An Eye in the Sky - How AI and Satellite Imagery can help us better understand our changing world

Many of the greatest challenges the world faces today are global in nature, AI and satellite images is a powerful technology that holds huge potential for helping us solve many problems we face.

Pranath Fernando


May 14, 2021

1 Introduction

Many of the greatest challenges the world faces today are global in nature, climate change being one of the clearest examples. While we also have huge amounts of data of different kinds, trying to make sense of all this data to help us make better decisions can be a significant challenge in itself when attempted by humans alone. AI is a powerful technology that holds huge potential for helping us use this data more easily, to help us make better decisions for the problems we face.

In the water industry where I work, satellite image data and AI holds great potential for helping solve a number of problems, such as the detection of leaks, water resource management to ensure on ongoing water supply accounting for changes in population and climate change, water quality monitoring, and flood protection.

Beyond the water industry, satellite images and AI are working together to provide critical insights in many diverse areas such as disaster response and recovery, the discovery of hidden archaeological sites, city infrastructure monitoring, combating illegal fishing, and predicting crop yields.

But how does this technology work? and can you understand the basics of how it works without any technical knowledge? The answer is I believe yes, and I will try to illustrate this by describing a recent project I completed using this approach.

2 Using AI to automatically recognise Woodlands and Water areas

In a recent project, I used satellite imagery from Poland to train an AI to automatically recognise areas in the images such as woodlands and water. So AI is just about throwing some data at it and some magic happens? Actually not quite! This is a common myth about how AI actually works.

The key requirement for using AI is not just using any data, but something called labelled data. Labelled data is data that has been tagged with one or more labels that describe things inside the data. So in this project, the labels used for these satellite images were woodlands and water: if an image contains one of these things, the image would have a label or tag for that. This is how the AI learns, it looks at each satellite image, see’s which labels it has, and tries to learn what in the image indicates each label. So it’s not really magic how an AI learns at all, an AI just learns from examples of labelled things - that’s it basically.

Here are some more examples of the satellite images, now with labels. The labels are colours filled in, so for example water areas are coloured in pink and woodland areas in red.

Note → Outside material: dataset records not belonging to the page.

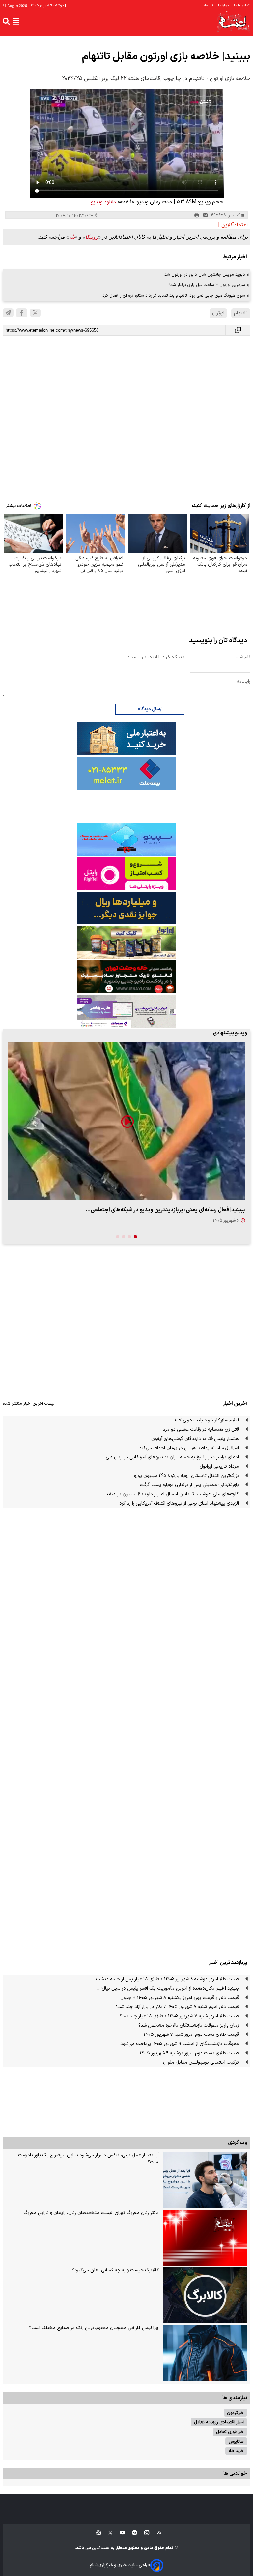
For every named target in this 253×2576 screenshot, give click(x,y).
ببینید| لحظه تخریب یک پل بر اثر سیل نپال (196, 1210)
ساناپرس (236, 2441)
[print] (196, 215)
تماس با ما (241, 5)
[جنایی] (126, 976)
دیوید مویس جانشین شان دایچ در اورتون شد (204, 274)
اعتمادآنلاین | (233, 225)
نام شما (243, 657)
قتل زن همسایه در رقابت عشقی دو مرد (201, 1429)
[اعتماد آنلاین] (233, 21)
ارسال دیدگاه (150, 709)
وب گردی (237, 2143)
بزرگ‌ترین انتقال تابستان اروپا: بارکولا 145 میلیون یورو (186, 1475)
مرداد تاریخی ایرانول (219, 1466)
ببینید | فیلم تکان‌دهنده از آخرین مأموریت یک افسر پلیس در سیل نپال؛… (168, 1988)
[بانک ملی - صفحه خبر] (126, 738)
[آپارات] (96, 2533)
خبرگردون (235, 2413)
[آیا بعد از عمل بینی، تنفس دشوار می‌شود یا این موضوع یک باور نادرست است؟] (205, 2180)
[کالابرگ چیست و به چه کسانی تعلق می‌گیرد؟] (205, 2295)
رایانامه (243, 681)
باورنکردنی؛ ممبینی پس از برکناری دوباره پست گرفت (189, 1484)
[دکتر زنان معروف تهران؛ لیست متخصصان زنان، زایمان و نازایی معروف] (205, 2238)
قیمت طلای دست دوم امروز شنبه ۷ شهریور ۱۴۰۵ (191, 2034)
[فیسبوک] (21, 312)
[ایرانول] (126, 942)
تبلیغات (208, 5)
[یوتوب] (119, 2533)
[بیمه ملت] (126, 773)
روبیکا (91, 237)
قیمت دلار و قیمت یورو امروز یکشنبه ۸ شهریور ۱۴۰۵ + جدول (179, 1997)
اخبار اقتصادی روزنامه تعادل (219, 2422)
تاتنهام (241, 313)
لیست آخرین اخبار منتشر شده (29, 1403)
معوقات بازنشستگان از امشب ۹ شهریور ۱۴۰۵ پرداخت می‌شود (179, 2043)
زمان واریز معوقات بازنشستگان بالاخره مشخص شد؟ (188, 2025)
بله (72, 237)
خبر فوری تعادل (230, 2432)
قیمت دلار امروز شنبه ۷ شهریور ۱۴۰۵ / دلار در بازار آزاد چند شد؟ (177, 2007)
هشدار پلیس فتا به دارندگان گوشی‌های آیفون (195, 1438)
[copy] (238, 330)
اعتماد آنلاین (100, 2548)
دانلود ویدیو (103, 202)
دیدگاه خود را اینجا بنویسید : (156, 657)
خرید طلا (236, 2451)
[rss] (156, 2533)
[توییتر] (35, 313)
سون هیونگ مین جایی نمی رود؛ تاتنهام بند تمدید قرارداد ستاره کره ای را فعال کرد (173, 295)
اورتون (218, 313)
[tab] (135, 1236)
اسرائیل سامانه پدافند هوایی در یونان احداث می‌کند (189, 1448)
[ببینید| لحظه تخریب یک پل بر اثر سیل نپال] (126, 1121)
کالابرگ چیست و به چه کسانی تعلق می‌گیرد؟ (115, 2270)
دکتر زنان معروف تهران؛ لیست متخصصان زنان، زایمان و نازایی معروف (91, 2213)
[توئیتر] (107, 2533)
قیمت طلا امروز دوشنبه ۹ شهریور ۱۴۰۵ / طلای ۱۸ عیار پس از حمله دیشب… (165, 1979)
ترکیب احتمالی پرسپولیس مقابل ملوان (201, 2062)
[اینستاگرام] (143, 2533)
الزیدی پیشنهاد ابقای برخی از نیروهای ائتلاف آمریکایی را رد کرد (179, 1503)
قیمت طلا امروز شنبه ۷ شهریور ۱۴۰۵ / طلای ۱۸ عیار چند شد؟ (179, 2016)
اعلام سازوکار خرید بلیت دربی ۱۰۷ (207, 1420)
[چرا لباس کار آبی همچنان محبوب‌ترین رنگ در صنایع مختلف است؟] (205, 2353)
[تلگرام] (8, 312)
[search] (6, 21)
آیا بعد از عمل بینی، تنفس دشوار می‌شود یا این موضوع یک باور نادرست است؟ (88, 2159)
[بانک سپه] (126, 908)
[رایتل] (126, 873)
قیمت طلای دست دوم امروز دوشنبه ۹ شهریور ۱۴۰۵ (189, 2053)
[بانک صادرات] (126, 839)
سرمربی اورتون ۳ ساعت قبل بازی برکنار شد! (207, 285)
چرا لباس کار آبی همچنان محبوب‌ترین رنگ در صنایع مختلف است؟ (94, 2328)
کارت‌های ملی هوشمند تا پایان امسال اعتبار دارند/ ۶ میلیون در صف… (171, 1494)
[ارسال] (205, 215)
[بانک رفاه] (126, 1011)
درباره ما (223, 5)
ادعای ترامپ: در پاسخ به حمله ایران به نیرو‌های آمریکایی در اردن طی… (170, 1457)
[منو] (16, 21)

How do these images get their coloured labels? well some poor human has to painstakingly spend hours carefully colouring them all in with the right colours. But its well worth it, since we can train the AI to use these labelled satellite images (just 33 images) to learn to recognise these things in them, and once it can do this, we can then use the AI to recognise these things in new satellite images, as many times as we like. This is the real power of AI systems, which can learn to do things only humans could previously do, and then do them far more efficiently and quickly than a human could ever do, millions of times, without needing even a coffee break!

So how well does the AI learn to recognise these things? after running the training process a while, these are some of the results I got when I tested the AI on images it had never seen. Here the ‘Target’ on the left are the labels for images the AI has never seen, and the ‘Prediction’ on the right are what the AI thinks the label colour areas should be in the image.

So I’d say the AI has done a pretty good job. You can see in these examples it seems to have recognised the correct water areas (in pink) and woodland areas (in red) pretty well? The AI was only trained for a limited time, most likely if I had trained it for longer it would have done even better. I could now use this AI on any new satellite images, and know it would do quite well at recognising woodland and water areas fairly accurately. Because the labels here are actually coloured dots on the image, we could add up all the dots for water or woodland on an image and get a fairly accurate measure for how much water or woodland there was there.

Just imagine what we could do with even this fairly simple AI. For example, we could use it to estimate the woodland and water areas of different parts of a country quite accurately, anywhere in the world. If we took different satellite photos of the same area over time, we could estimate how the water or woodland areas were changing over time, and by how much, all automatically. The possibilities are endless.

3 Conclusion

In this article I’ve introduced how satellite images and AI are a powerful new technology being used to provide valuable insights to a range of different challenges and tasks we face in the world today. By describing my own project using AI to recognise woodland and water areas in satellite images, I hope I have given you a better understanding of how this technology actually works, and of its huge potential for humanity.